La perdita di 190 posti di lavoro, tradotto in cifre vuol dire - se calcoliamo uno stipendio medio di 4'300 franchi al mese - di oltre 10 milioni di franchi in salari sottratti ai circuito economico, nell'arco di un anno.
"Va precisato - spiega la DISTI - che nella grande distribuzione non ci sono stati licenziamenti collettivi. La perdita dei posti di lavoro – dovuta alla mancata sostituzione di collaboratori andati in pensione o che hanno ridotto il loro tempo di impiego - è dovuta a una lenta emorragia di occupazione".
Tra le cause di questa emoraggia, secondo DISTI - vengono indicate "il rafforzamento del franco rispetto all’euro, la crisi generale che ha ridotto il potere d’acquisto dei consumatori, e soprattutto il conseguente aumento del turismo degli acquisti".
Nel frattempo i partner della DISTI hanno ridotto i prezzi di molti generi, alimentari: "Continuiamo comunque a sostenere i produttori locali, ma è chiaro i costi generali in Ticino sono molto più alti rispetto all’Italia: salari, terreni, affitti, servizi.Insomma, più di così non si può fare".
Per i Distributori ticinesi le soluzioni di fronte a questo scenario sono sostanzialmente due.
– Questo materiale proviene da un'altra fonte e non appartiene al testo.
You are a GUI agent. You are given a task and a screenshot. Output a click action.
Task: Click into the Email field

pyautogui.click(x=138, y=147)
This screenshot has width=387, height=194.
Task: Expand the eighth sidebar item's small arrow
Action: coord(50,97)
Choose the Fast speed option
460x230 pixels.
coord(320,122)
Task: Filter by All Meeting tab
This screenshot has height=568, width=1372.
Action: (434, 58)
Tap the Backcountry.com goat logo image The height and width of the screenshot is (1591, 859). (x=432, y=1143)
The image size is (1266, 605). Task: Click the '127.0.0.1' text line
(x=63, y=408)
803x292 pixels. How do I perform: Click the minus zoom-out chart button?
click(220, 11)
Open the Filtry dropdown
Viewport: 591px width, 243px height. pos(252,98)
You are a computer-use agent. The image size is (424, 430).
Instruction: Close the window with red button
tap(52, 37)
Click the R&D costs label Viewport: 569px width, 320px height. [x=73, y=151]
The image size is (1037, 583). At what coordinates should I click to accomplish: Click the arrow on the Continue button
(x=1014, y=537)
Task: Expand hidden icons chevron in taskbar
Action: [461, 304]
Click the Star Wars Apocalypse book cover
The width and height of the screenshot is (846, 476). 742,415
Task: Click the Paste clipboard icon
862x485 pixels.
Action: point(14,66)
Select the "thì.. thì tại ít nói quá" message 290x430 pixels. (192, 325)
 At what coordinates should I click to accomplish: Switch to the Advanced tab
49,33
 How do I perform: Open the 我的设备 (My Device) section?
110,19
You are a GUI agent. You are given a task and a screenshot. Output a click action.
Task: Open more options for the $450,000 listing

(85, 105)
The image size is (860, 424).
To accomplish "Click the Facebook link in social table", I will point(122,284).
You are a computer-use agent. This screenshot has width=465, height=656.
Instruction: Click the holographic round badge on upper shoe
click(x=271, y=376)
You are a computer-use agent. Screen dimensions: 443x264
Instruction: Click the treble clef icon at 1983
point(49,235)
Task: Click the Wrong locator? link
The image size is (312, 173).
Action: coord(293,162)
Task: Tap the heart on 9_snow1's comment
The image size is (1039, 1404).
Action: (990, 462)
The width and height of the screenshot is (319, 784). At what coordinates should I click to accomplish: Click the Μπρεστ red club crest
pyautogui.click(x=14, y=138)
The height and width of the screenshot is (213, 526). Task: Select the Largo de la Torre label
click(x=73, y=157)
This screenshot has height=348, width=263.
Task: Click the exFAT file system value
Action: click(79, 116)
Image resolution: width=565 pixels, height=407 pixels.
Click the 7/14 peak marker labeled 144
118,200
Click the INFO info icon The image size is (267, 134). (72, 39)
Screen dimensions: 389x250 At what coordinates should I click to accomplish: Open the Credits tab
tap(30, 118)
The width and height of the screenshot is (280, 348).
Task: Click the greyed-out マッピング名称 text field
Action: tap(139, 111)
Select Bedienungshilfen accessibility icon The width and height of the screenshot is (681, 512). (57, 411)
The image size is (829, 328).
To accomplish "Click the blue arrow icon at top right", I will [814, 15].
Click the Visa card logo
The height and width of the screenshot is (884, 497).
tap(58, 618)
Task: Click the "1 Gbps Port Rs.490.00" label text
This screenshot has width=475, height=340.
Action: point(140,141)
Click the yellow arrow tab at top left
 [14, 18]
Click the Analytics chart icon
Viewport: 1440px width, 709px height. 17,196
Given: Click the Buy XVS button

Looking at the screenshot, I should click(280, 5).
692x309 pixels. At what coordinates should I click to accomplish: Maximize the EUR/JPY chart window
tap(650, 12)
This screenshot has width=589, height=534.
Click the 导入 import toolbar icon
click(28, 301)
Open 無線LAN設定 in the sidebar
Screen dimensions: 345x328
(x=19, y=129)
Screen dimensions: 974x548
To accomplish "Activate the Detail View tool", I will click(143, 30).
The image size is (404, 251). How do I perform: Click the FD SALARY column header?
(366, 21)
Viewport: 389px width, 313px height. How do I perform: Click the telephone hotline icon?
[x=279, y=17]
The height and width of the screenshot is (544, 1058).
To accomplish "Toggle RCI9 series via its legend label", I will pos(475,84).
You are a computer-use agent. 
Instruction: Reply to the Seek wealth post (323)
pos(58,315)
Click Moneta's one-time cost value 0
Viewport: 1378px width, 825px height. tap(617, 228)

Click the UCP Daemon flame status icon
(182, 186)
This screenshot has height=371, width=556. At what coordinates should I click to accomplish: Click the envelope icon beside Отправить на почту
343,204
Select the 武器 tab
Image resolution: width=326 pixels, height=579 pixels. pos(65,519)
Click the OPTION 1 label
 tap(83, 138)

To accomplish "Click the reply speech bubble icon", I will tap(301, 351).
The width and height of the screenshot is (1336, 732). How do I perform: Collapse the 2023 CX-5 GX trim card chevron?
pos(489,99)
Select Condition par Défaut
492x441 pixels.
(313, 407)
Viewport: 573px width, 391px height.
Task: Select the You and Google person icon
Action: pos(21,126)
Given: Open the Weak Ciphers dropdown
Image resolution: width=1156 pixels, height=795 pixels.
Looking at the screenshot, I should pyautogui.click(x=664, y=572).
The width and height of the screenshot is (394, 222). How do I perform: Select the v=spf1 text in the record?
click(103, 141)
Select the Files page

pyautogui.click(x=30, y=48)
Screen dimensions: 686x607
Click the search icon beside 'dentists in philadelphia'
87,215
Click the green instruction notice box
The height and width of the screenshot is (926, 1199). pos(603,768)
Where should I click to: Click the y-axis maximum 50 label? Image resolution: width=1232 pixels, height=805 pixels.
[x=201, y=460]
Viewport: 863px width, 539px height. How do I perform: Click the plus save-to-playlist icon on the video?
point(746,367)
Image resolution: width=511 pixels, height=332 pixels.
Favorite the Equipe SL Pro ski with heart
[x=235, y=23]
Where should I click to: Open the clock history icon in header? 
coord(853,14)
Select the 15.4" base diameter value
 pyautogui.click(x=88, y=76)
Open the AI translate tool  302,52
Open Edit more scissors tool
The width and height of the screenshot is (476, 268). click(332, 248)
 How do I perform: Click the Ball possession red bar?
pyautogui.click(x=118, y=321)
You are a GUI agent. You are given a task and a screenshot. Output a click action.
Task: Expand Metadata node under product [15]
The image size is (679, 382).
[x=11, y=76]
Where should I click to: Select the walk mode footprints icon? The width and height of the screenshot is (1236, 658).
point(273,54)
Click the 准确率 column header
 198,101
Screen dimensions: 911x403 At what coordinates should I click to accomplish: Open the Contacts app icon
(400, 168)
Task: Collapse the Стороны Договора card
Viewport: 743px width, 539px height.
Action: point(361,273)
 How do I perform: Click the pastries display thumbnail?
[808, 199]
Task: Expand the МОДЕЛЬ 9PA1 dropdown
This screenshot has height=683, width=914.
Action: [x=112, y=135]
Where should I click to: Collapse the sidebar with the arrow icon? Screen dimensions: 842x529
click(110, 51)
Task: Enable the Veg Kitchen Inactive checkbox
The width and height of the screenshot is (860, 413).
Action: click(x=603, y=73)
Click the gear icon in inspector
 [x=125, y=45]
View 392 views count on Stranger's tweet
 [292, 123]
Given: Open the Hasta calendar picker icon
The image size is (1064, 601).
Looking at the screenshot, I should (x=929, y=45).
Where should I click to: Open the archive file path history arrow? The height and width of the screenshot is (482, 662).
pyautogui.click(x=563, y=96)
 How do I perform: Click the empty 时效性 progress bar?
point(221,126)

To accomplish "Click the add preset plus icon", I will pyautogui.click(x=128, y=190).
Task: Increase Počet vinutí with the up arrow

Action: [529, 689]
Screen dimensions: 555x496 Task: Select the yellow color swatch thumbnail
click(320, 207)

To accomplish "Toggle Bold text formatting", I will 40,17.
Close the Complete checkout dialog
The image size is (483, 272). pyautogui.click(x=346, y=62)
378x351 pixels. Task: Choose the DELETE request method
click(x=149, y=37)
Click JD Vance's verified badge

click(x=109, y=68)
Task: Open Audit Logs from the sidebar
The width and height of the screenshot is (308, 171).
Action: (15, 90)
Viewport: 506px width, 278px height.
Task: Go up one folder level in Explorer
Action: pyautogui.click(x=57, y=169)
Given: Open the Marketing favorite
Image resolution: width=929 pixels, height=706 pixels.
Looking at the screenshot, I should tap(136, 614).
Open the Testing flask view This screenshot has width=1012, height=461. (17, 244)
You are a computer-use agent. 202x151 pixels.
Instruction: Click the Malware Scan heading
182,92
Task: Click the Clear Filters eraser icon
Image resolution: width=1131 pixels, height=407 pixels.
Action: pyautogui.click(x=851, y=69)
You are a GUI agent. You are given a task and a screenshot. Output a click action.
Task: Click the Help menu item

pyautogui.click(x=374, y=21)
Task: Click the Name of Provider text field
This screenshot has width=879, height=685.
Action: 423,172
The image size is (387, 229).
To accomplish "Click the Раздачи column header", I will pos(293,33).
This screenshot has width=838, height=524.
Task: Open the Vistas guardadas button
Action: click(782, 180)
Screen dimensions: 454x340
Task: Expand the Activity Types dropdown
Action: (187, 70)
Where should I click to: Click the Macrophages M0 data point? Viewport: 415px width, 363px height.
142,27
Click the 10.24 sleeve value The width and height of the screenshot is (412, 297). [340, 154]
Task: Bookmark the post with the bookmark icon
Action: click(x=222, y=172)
La prima: "le condizioni quadro entro le quali il commercio si deve muovere dovrebbero essere migliorate, evitando di imporre, per esempio, nuove tasse e penalizzazioni per i consumatori. La seconda: "a rendere meno concorrenziale il commercio ticinese ci sono anche le eccessive limitazioni sugli orari di apertura dei negozi". A tal proposito il prossimo 28 febbraio i ticinesi saranno chiamati al voto sul referendum contro la nuova legge sui negozi approvata dal Gran Consiglio
Ricordiamo a questo proposito che il 28 febbraio saremo chiamati al voto sul referendum contro la nuova legge sui negozi approvata dal Gran Consiglio e confidiamo che le cittadine e i cittadini ticinesi sapranno comprendere le necessità del nostro settore.